--- START INFORMATION SHOWN ---

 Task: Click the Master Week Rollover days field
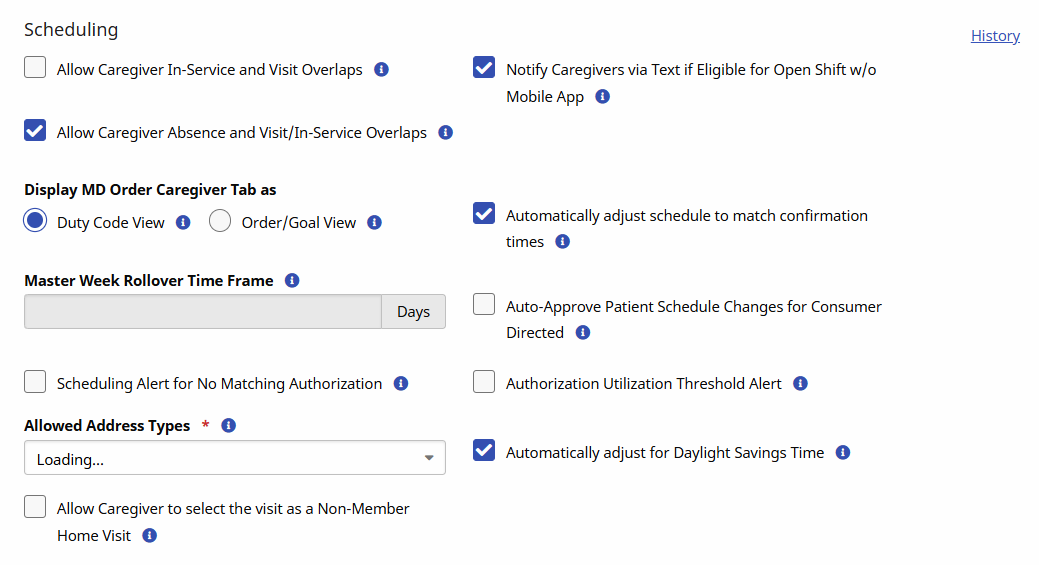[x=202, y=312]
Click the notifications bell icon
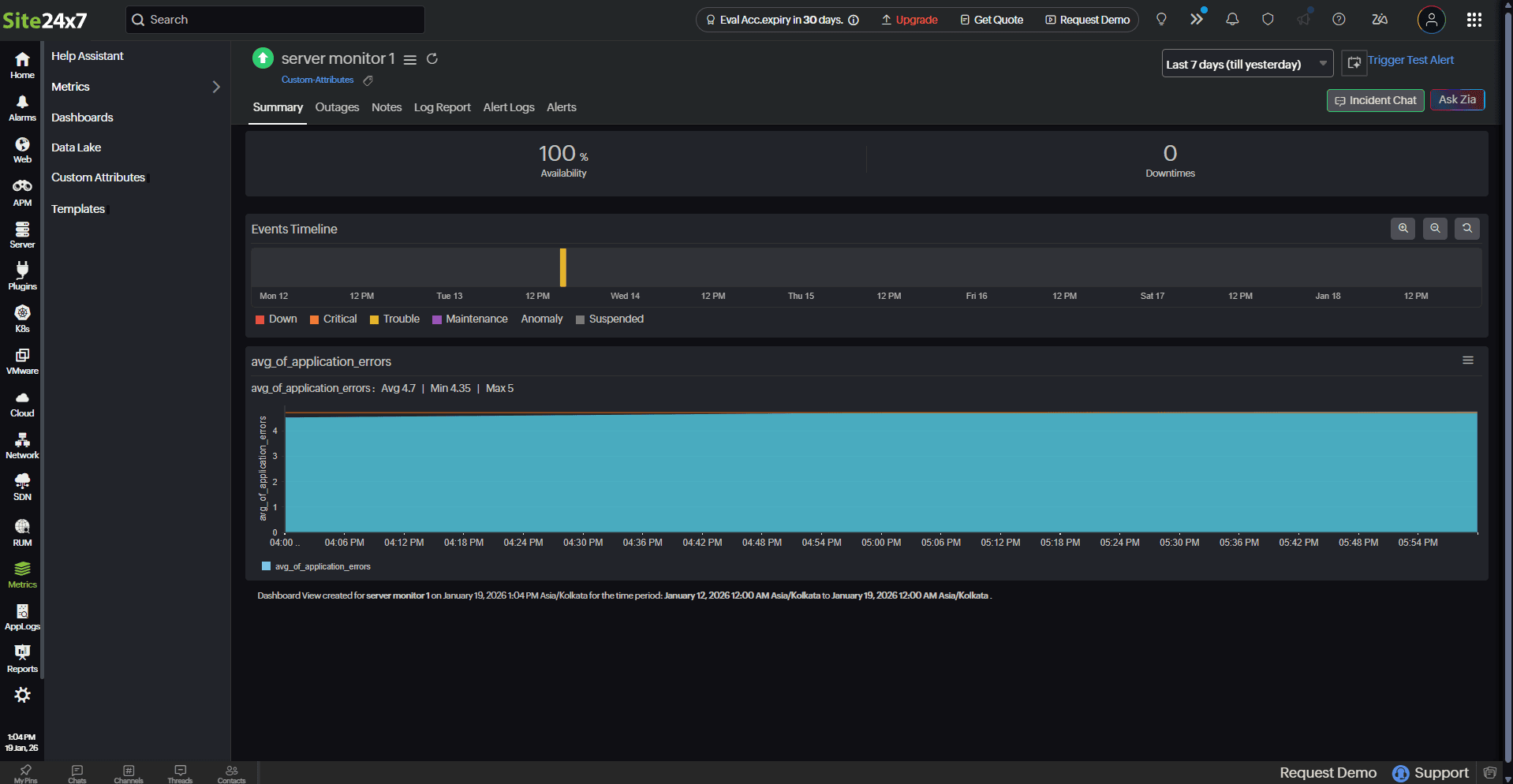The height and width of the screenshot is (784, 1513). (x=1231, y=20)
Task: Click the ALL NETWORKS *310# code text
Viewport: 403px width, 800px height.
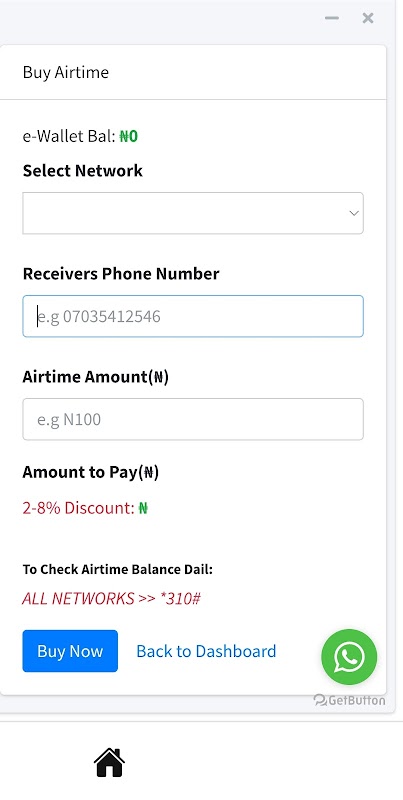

--- END INFORMATION SHOWN ---

- **PROBLEM TO SOLVE**: Please recast every line of text in the entries above as a Markdown table with the columns Row and Line, numbering the rows and skipping blank lines. Leave the pictures out of the table.

- **RESULT FOR THIS EXERCISE**:
| Row | Line |
|---|---|
| 1 |  Task: Click the Master Week Rollover days field |
| 2 | [x=202, y=312] |
| 3 | Click the notifications bell icon |
| 4 | The height and width of the screenshot is (784, 1513). (x=1231, y=20) |
| 5 | Task: Click the ALL NETWORKS *310# code text |
| 6 | Viewport: 403px width, 800px height. |